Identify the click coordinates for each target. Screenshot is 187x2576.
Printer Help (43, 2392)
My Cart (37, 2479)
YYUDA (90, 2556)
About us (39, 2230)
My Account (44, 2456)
※ ※ ※
- [What is required]
Please output the records once more, exactly as they were written.

- [Task answer]
Identify the click coordinates for each target. Screenshot is 187x2576.
Printer Help (43, 2392)
My Cart (37, 2479)
YYUDA (90, 2556)
About us (39, 2230)
My Account (44, 2456)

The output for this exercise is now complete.